Special for World Cancer Day/February 4th: Dedicated to dispelling negative myths and misconceptions about cancer.
There are few life experiences as shattering as receiving a diagnosis that you have cancer. Even an early stage diagnosis can shatter your sense of safety and stir up turbulent emotions. If you have had any frightening medical experiences in the past, those memories can re-trigger those earlier traumas, further overwhelming you with emotions too deep for words.
As life as you knew it ends and your life as a cancer patient begins, you will need--and receive -- a lot of support. Fortunately, there are many organizations and support systems offering cancer patients, their families and caregivers with support groups and individual counseling.
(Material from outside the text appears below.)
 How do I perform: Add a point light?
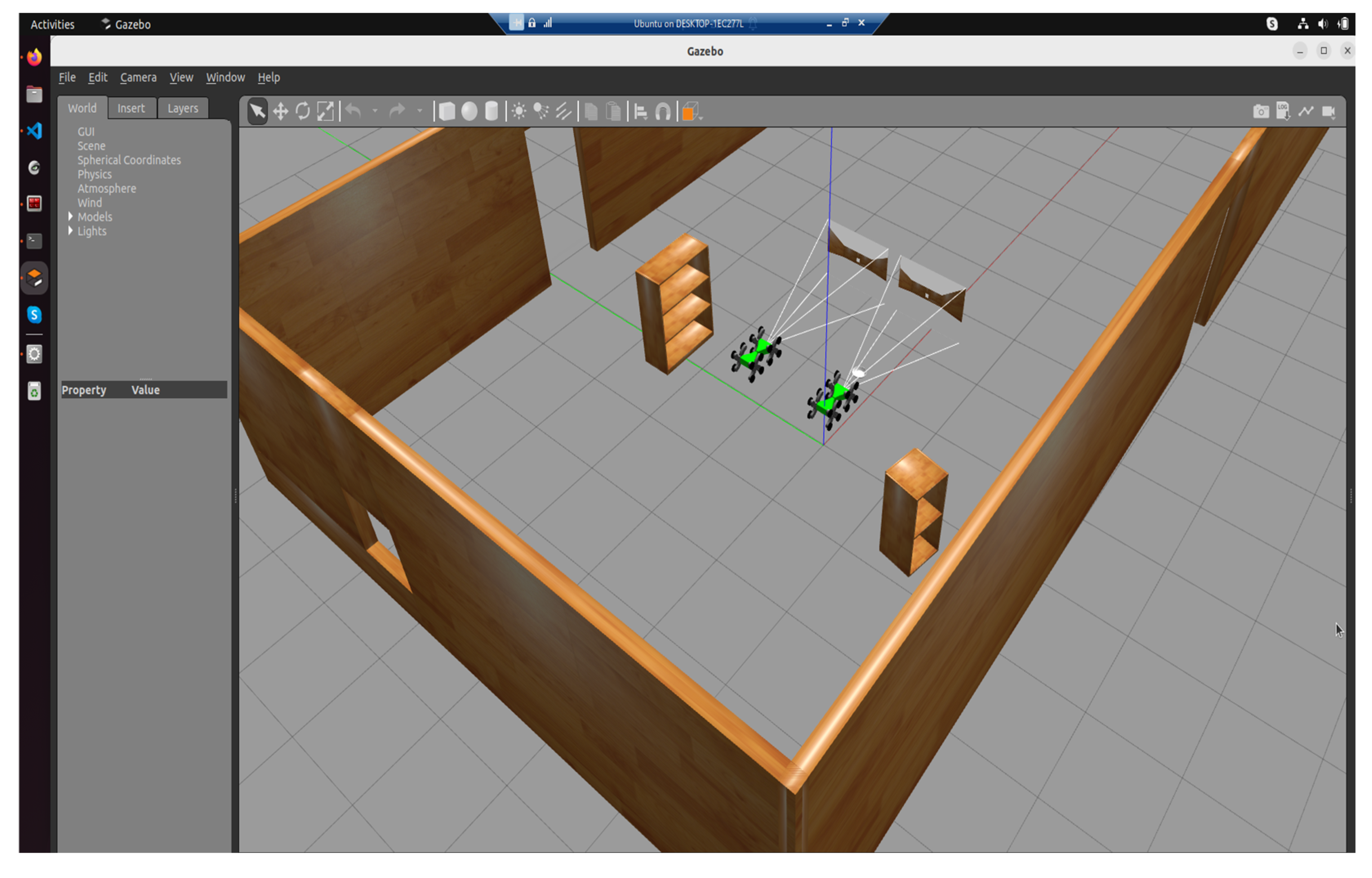click(x=518, y=111)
For more than 20 years, I have had the privilege of coaching cancer patients with an eclectic blend of hypnotherapy, meditation, guided imagery, and journaling. Everyone who has kept a journal has told me that it has provided them with support, comfort, and strength in those hours when they felt most alone. A journal can help to distract attention from the pain by focusing on something good that happened during the day. It can provide a spark of light in the darkness and it can even make you laugh. And there are numerous on the positive healing power of laughter.
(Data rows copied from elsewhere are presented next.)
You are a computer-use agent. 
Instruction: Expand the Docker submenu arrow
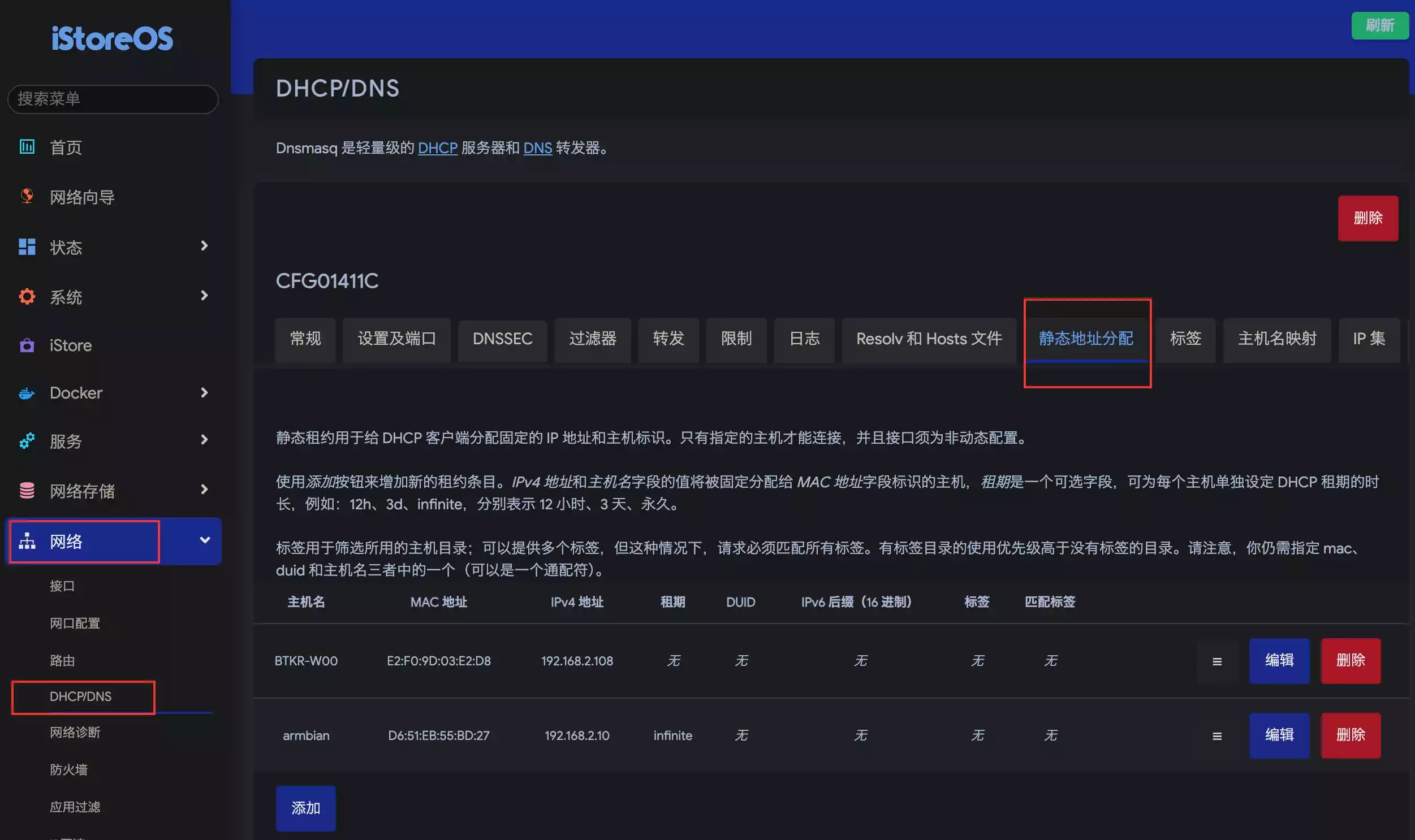click(x=204, y=392)
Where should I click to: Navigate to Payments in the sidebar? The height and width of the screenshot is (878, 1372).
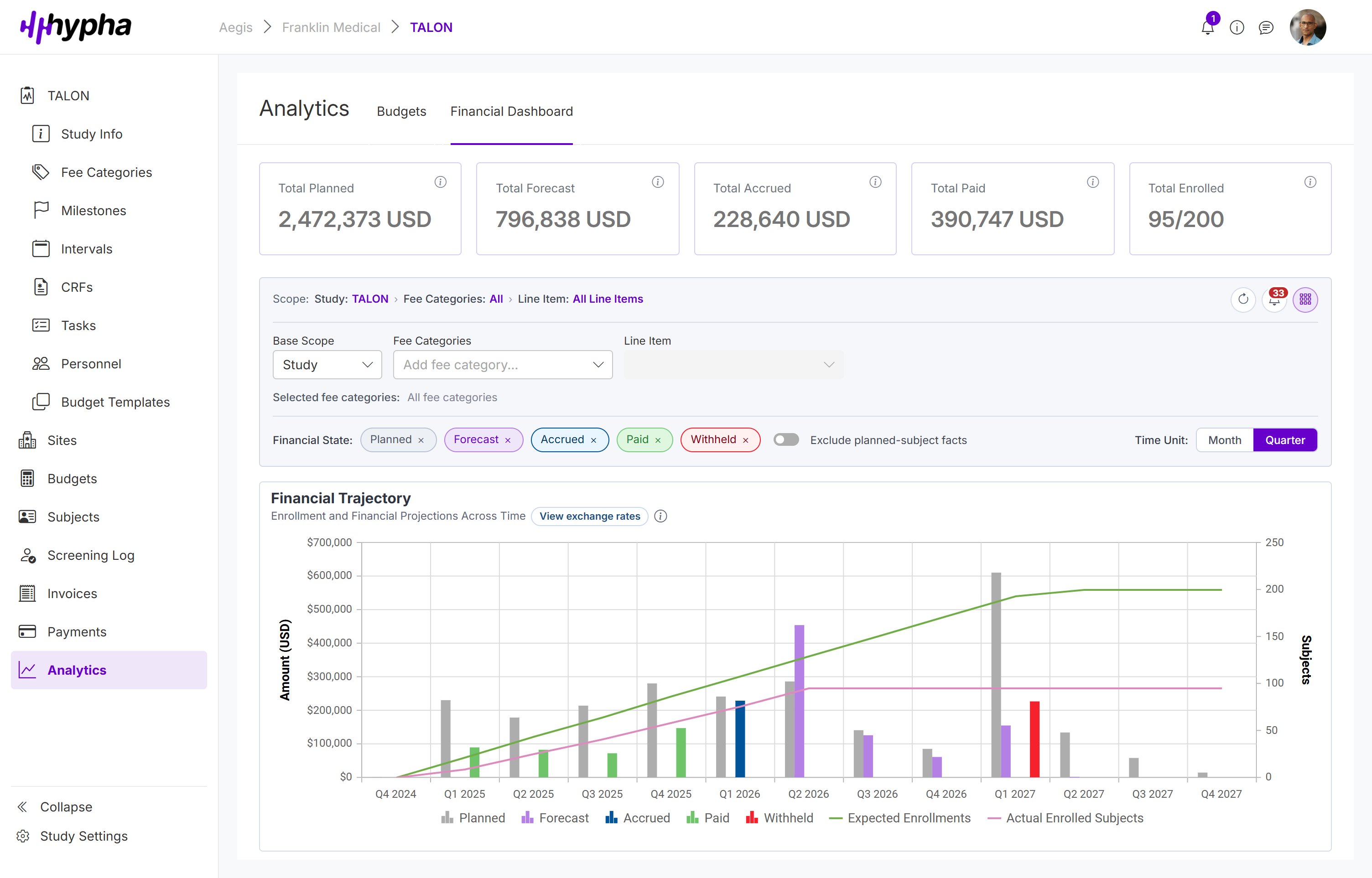(x=77, y=631)
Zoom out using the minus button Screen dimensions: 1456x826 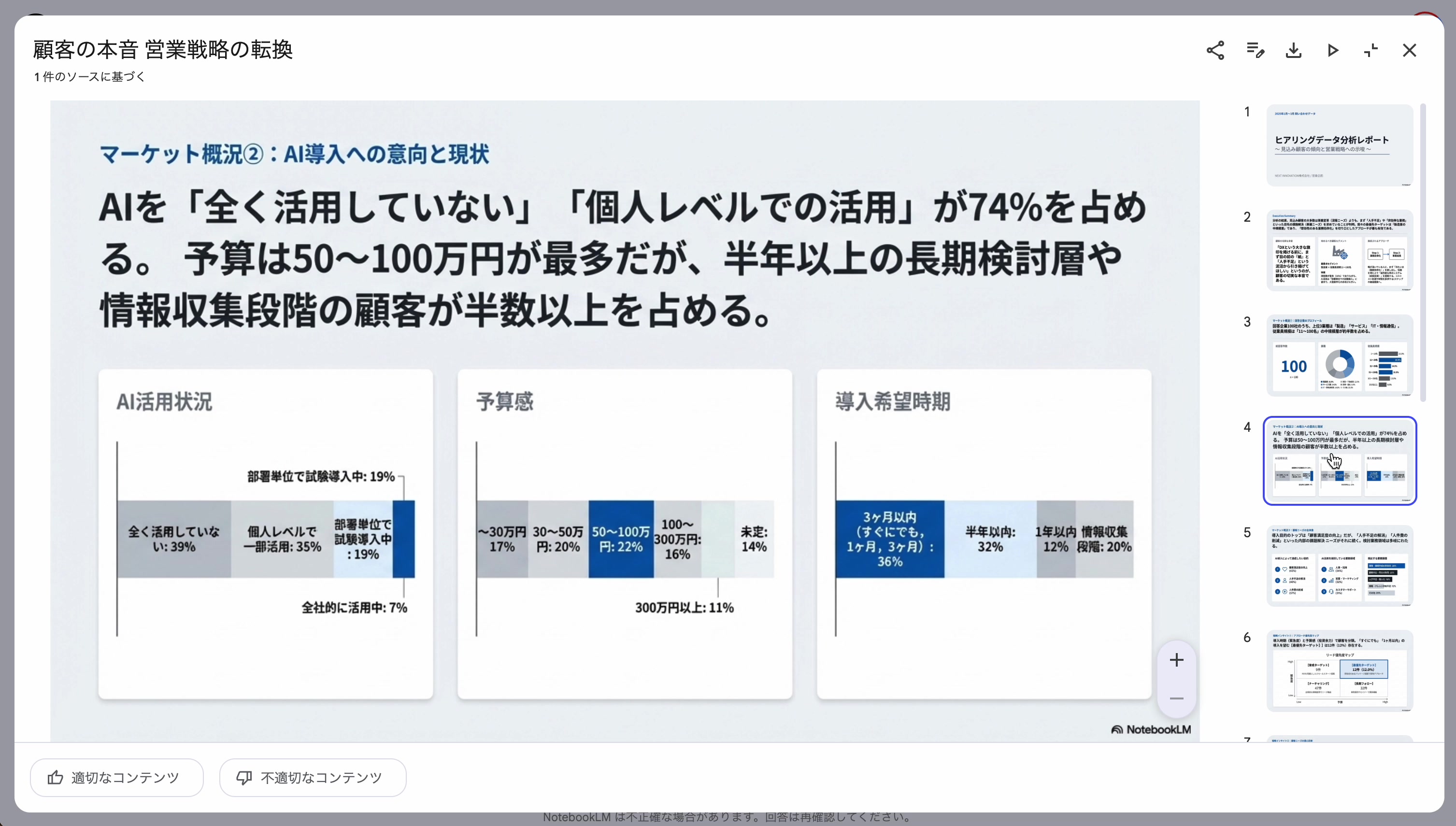coord(1176,698)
There is also clinical research that now provide evidence that keeping a journal can help a cancer patient express deeply held feelings that may be too difficult to voice aloud. It can also help a patient to navigate a complex inner landscape that must be traveled alone.
A Georgetown University Medical Center study published in The Oncologist in February 2008 found that cancer patients who participated in journal-keeping reported that writing helped to change the way they thought about their disease. Three weeks later, many participants reported improvement in their physical quality of life. In a pioneering study, published in the Journal of Clinical Oncology in October 2002, researchers at the University of Kansas psychology department found that a statistically significant percentage of early-stage breast cancer patients who participated in the project reported "reduced medical visits for cancer-related morbidities."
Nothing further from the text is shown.